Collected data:

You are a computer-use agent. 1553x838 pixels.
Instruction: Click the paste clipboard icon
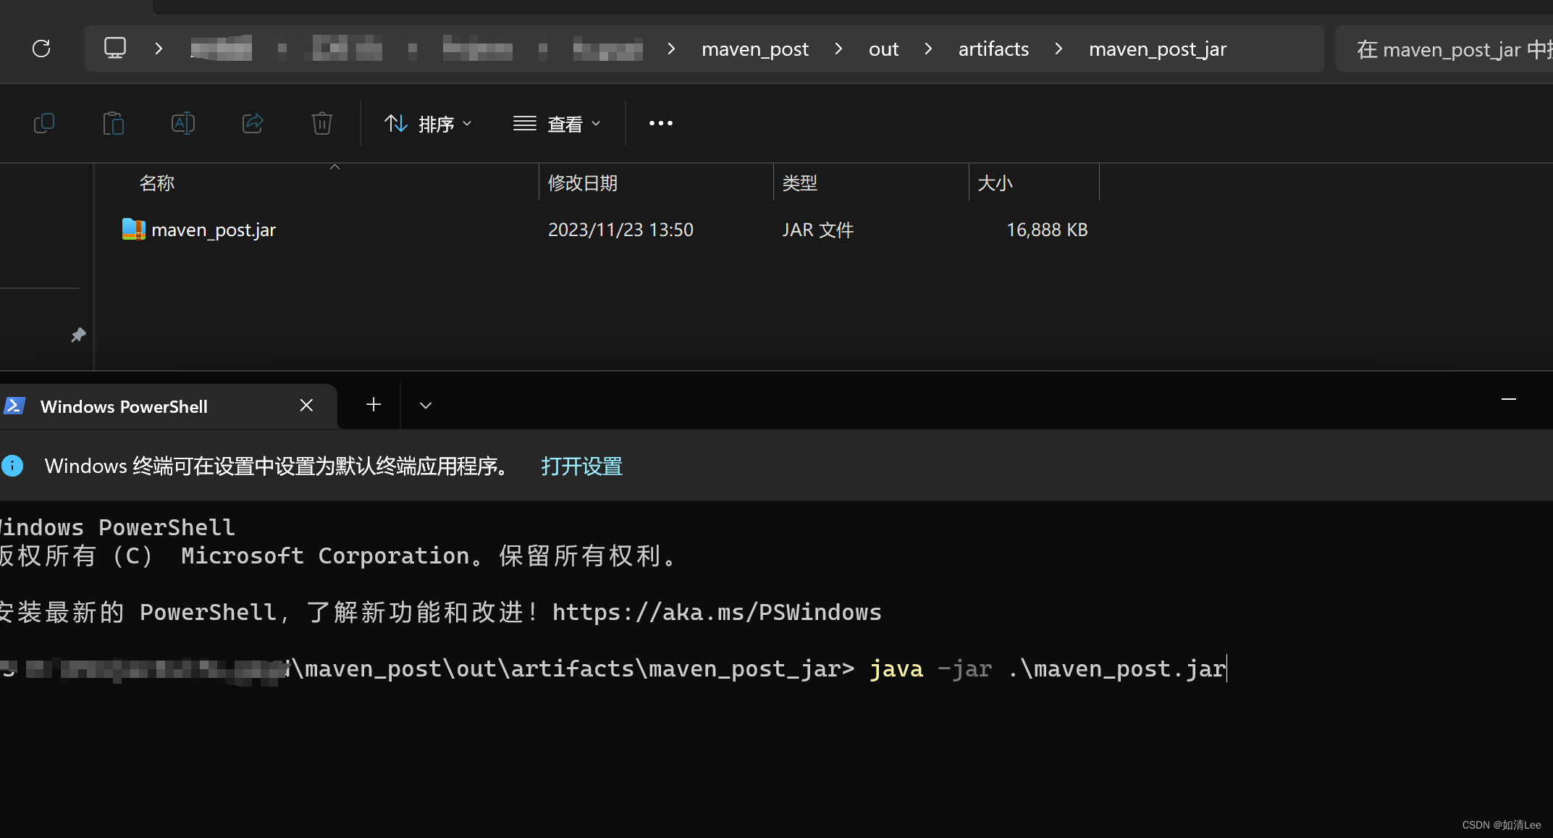pos(114,123)
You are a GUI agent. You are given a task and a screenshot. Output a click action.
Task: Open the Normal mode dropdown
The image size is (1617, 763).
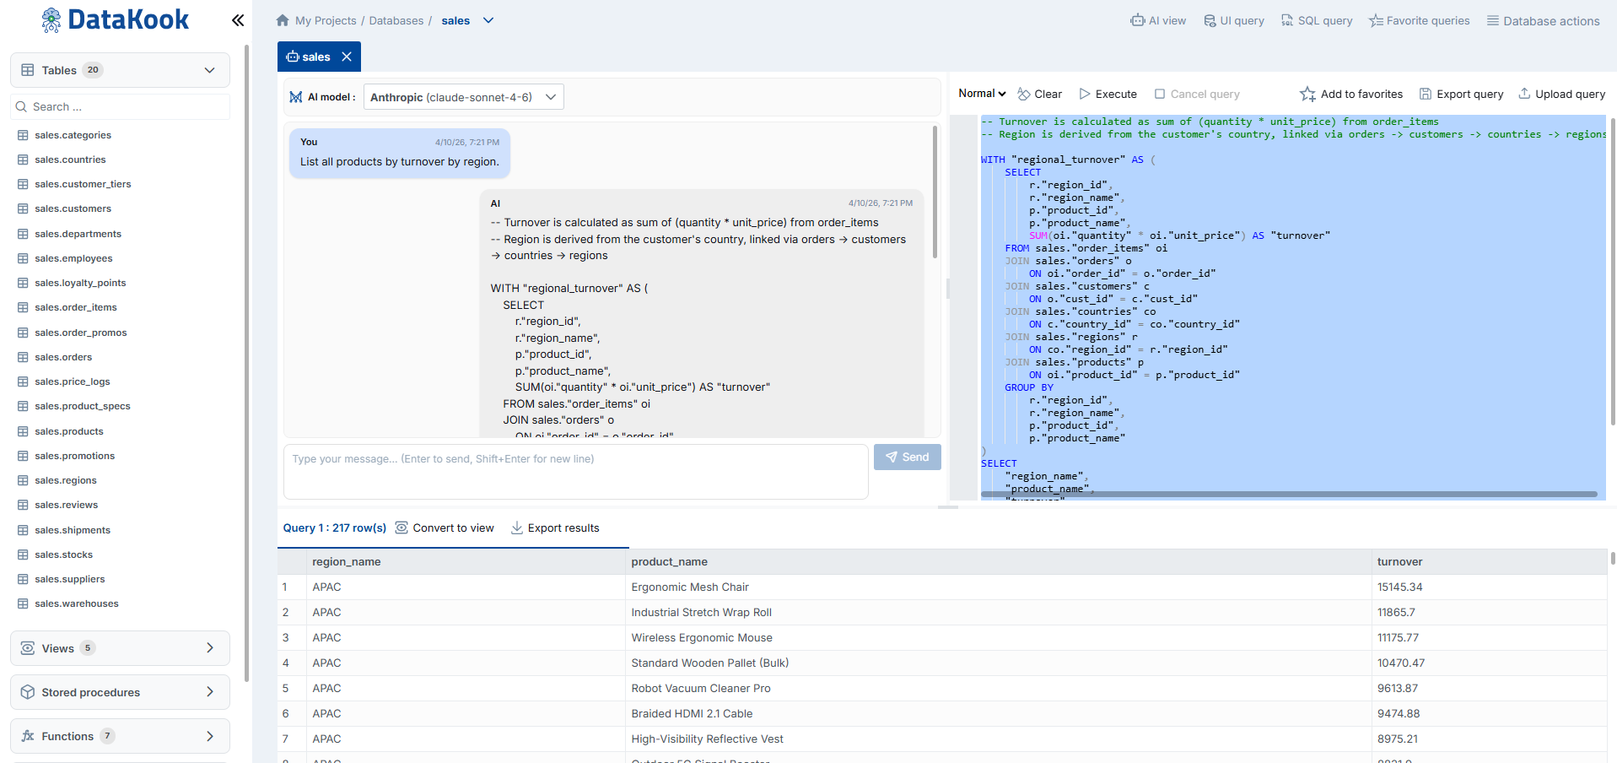click(981, 94)
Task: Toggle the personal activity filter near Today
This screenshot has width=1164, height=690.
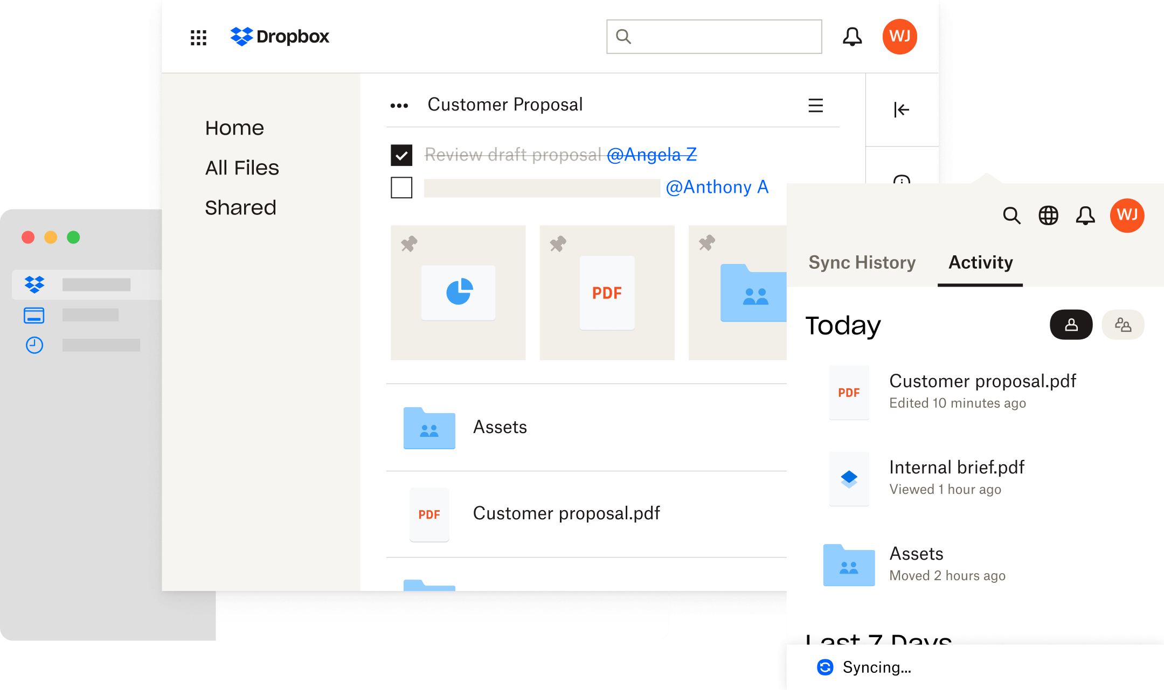Action: pos(1071,325)
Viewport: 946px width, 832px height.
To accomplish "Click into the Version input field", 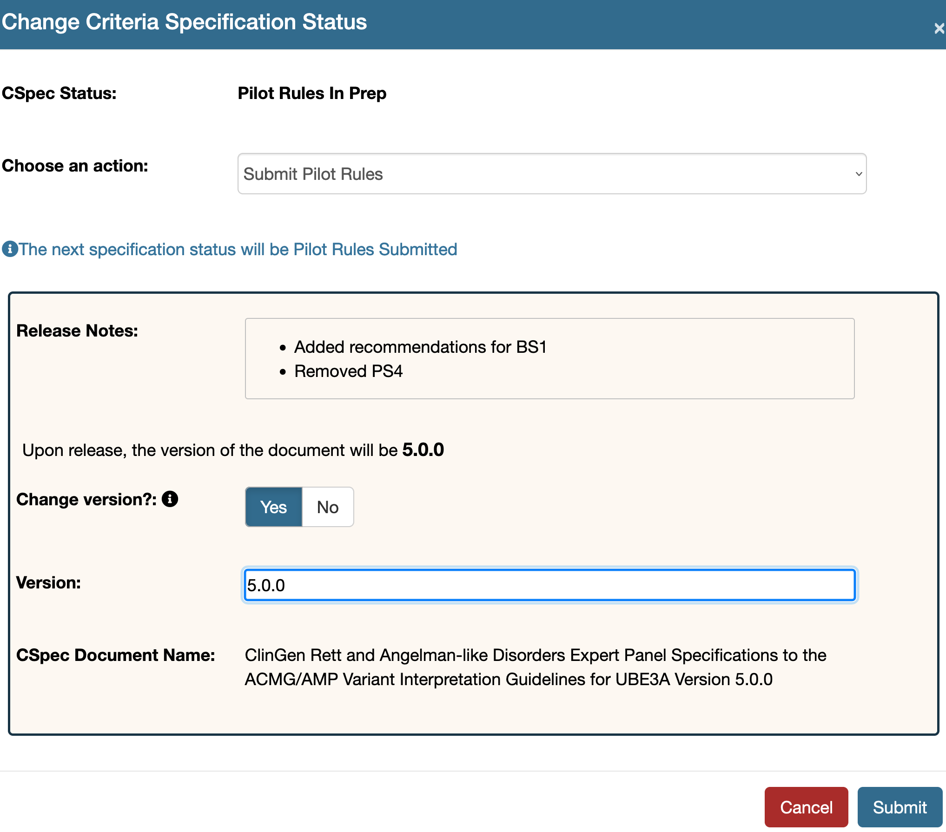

= Activity =
Which lines of the data hold the string "agent"? Return each of them.

= Solution for this task =
You are a computer-use agent. 1553x838 pixels.
You are a GUI agent. You are given a task and a screenshot. Output a click action.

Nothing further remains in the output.